= Seçilen Metin =
────────────────────

Bülent Tekin yazdı: “Her ulusun, kavmin konuştuğu lisan hayatın her alanında bir kültür yoğunluğu ve zenginliğidir. Ulusların ve kültürlerin etkilenmesi ve dostluk, kardeşlik ve barış sunma açısından dillerden korkulmamalı ve serbest bırakılmalılar. “
Bu isyan 1889 yılında Emin Ali Bedirhani ve kardeşleri Mithat (Mikdad Mithad Bedirhan/Mikdat Mithat Bedirhan) ile Abdurrahman tarafından çıkartılmıştır. Emin Ali ve kardeşleri 1843 yılı isyancısı Bedirhan Bey’in oğullarıdır.
Emin Ali ve Kardeşi Mithat 1889 yılında Karadeniz yoluyla İstanbul’dan gemiyle Trabzon’a geldiler, oradan da Erzincan bölgesine geçerek daha önceden planladıkları gibi adamlarını toplayarak isyanı başlattılar. Ama burada yaptıkları yol kesme ve soygunlardan ibaretti.
Sultan II. Abdülhamit tarafından üzerlerine gönderilen devlet kuvvetleri ile Bayburt yakınlarında çatışmaya girdiler. Bu çatışmada güçlerini kaybeden Emin Ali Bedirhani ve kardeşi Mithat yanlarında sağ kalan adamlarıyla bir süre dağlarda gizlendikten sonra İstanbul’daki yakınlarının araya girmeleri sonucu devlet tarafından affedildikten sonra İstanbul’a geri döndüler.
Emin Ali Bedirhani ve kardeşleri İstanbul’a döndükten sonra yine bağımsız bir “Kürdistan”ın kurulması için çalışmalarda bulunmuşlardır.
Mithat Mısır’a giderek Kahire’de “Kürdistan” isimli bir gazete çıkartmak suretiyle, bağımsız Kürdistan’ın gerçekleşmesi için yayın yolunu seçmiştir. Bu uğurda Jön Türklerle temasa geçmiştir. Firari Ermenilerle çok sıkı şekilde ilişkilerde bulunmuş ve Kürdistan’da bağımsız bir idarenin kurulması için Ermenilerin ve Jön Türklerin desteğini almayı başarmıştır. Ancak bu sırada Jön Türkler’de Turancılık eğilimi egemen olmaya başlamıştı. Mithat ölünce kardeşi Abdurrahman, gazeteyi Cenevre’ye ve sonra da Folkestone’a götürerek orada çıkartmaya devam etmiştir. (Kürdistan gazetesinin yayınıyla ilgili şu kısa bilgiyi verebilirim: Türkçe ve Kürtçe dilleri ile yayımlanan ilk Kürt gazetesidir. Gazetenin ilk sayısı 22 Nisan 1898’de, Mısır’ın Kahire şehrinde Bedirhan Bey’in oğullarından Mikdad Midhat Bedirhan tarafından çıkartılmaya başlandı. 4 sayfalık gazete 1898’den 1902’ye kadar toplam 31 sayı çıktı. 1 ile 23 arasındaki sayıları on beş günde bir, 24 ile 31 arasındaki sayıları ise ayda bir yayımlandı. Kürdistan’ın 1-5 sayıları Mikdad Mithad Bedirhan’ın sahibi ve yazı müdürlüğüyle Kahire’de basılmıştır. Mikdad Mithad göğüs hastalığından öldükten sonra bu kez kardeşi Abdurrahman Bedirhan gazetenin sorumluluğunu üstlenmiştir ve 6-19 sayıları Cenevre’de, 20-23 sayıları Londra’da, 24-29 sayıları Folkestone’da, 30 ve 31 sayıları Cenevre’de basılmıştır. Gazetenin ilk sayısının çıktığı 22 Nisan günümüzde “Kürdistan Gazetecilik Günü” olarak kutlanmaktadır.)

────────────────────

= Verilen Malzeme =
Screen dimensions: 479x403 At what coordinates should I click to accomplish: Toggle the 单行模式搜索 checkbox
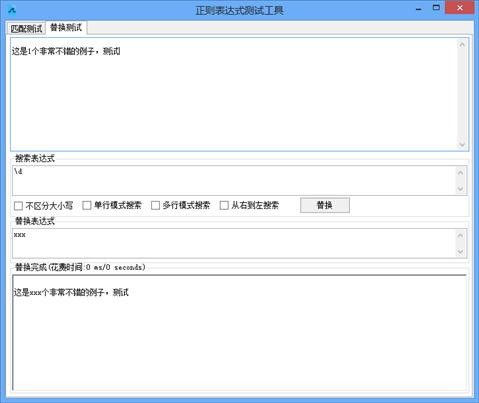[x=87, y=205]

────────────────────

= Yapılacaklar =
a: Metni iki cümleyle özetleyin.
b: Metne göre Kürdistan gazetesinin ilk sayısı hangi tarihte çıktı?
c: Metinde "Emin Ali ve Kardeşi" ifadesini içeren sözlerle açılıp "için çalışmalarda bulunmuşlardır." ile kapanan bölümü hiç değiştirmeden çıkarın.
Bu iş için listeye ihtiyaç yoktur.

= Görev Yanıtları =
a: Bedirhan Bey'in oğulları Emin Ali, Mithat ve Abdurrahman 1889'da bir isyan çıkardı; Bayburt yakınlarında devlet kuvvetleriyle girdikleri çatışmada güçlerini kaybeden Emin Ali ile Mithat, affedildikten sonra İstanbul'a döndü. Mithat bağımsız Kürdistan için Kahire'de "Kürdistan" gazetesini çıkarmaya başladı, onun ölümünden sonra gazeteyi kardeşi Abdurrahman sürdürdü.

b: 22 Nisan 1898'de.

c:
Emin Ali ve Kardeşi Mithat 1889 yılında Karadeniz yoluyla İstanbul’dan gemiyle Trabzon’a geldiler, oradan da Erzincan bölgesine geçerek daha önceden planladıkları gibi adamlarını toplayarak isyanı başlattılar. Ama burada yaptıkları yol kesme ve soygunlardan ibaretti.
Sultan II. Abdülhamit tarafından üzerlerine gönderilen devlet kuvvetleri ile Bayburt yakınlarında çatışmaya girdiler. Bu çatışmada güçlerini kaybeden Emin Ali Bedirhani ve kardeşi Mithat yanlarında sağ kalan adamlarıyla bir süre dağlarda gizlendikten sonra İstanbul’daki yakınlarının araya girmeleri sonucu devlet tarafından affedildikten sonra İstanbul’a geri döndüler.
Emin Ali Bedirhani ve kardeşleri İstanbul’a döndükten sonra yine bağımsız bir “Kürdistan”ın kurulması için çalışmalarda bulunmuşlardır.